🛫 Travel, Points and Miles in 2022 (+ BlockFi Update)
All the Hacks 2/24/22: Upgrade Your Life, Money & Travel
👋 Hi all, Chris here! Thank you so much to everyone who took my recent survey. One big learning was that many of you don’t actually listen to the podcast or prefer reading, which means you might be missing out on content from the show. So I’m going to do my best to make sure I share the best from each platform on both platforms going forward. I’ll try to make sure to add some organization to it all, so even if you’ve heard some of this, it’s still valuable to you. As always, please respond to this email with any feedback you have!

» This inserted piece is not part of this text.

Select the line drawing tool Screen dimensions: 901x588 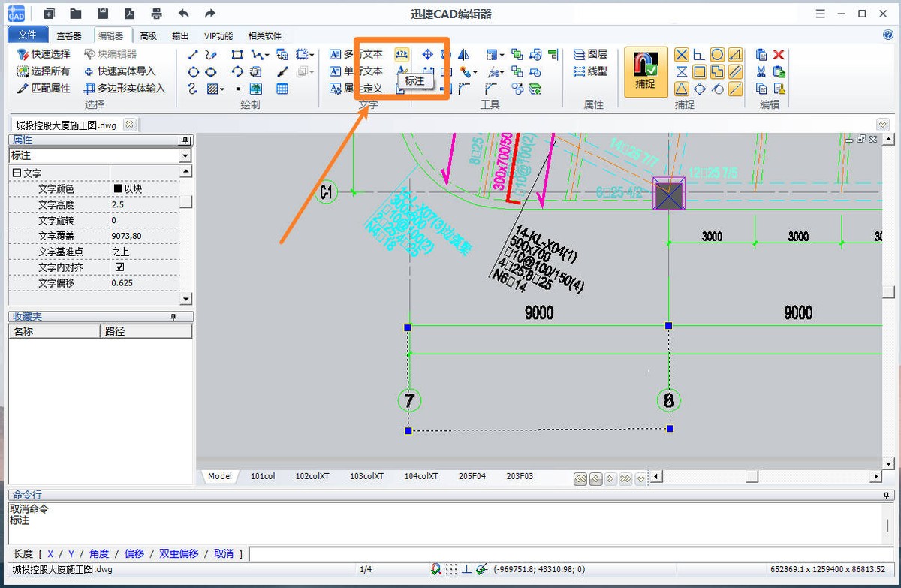click(193, 54)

📆 Travel, Points and Miles in 2022!
In a few short weeks, winter will officially be over and if you’re like me, you’re looking forward to the hope of things getting closer to normal again and travel to get back to normal. Conferences and festivals are already being announced left and right and after last years booming holiday season, those credit card reward points you racked up might be burning a hole in your pocket. So, it seems fitting to take a moment to look at some of the changes happening in the travel, points and miles world recently.

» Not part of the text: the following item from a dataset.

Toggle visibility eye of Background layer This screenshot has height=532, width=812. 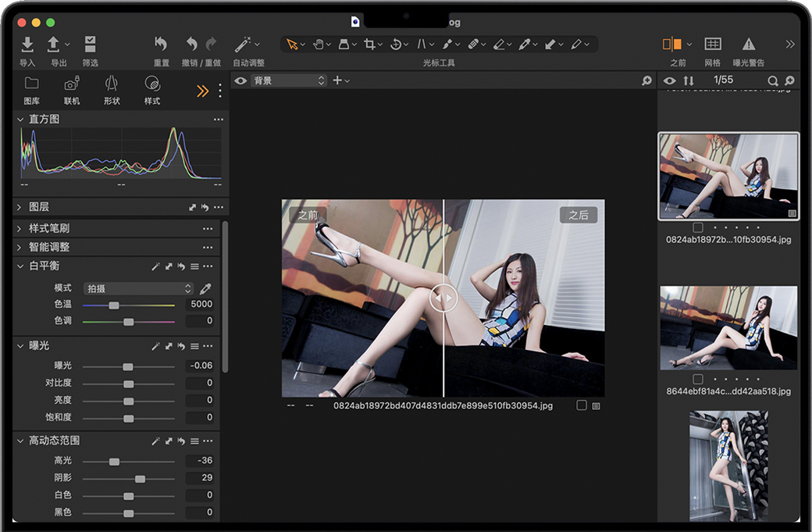240,80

💳 Card & Loyalty Program Changes
Covid has caused a massive disruption in travel over the last three years. That disruption has a cost and airlines, hotels, travel companies, and everyone in between are all too eager to make back. That means some big offers to entice travelers for some programs and a devaluation of points for others, so I wanted to share some of what’s happened lately.
Free Southwest Companion Pass is one of the best travel hacks there is, giving you the ability to name a person to fly free with any ticket you purchase, even if you bought it with points. All you pay is the taxes. You usually have to earn 125,000 points in a year but right now, through any of their consumer cards, you can get Companion Pass free through Feb 2023 by opening a new card and spending $5,000 within the first three months. You can support me and All the Hacks by checking this offer out here.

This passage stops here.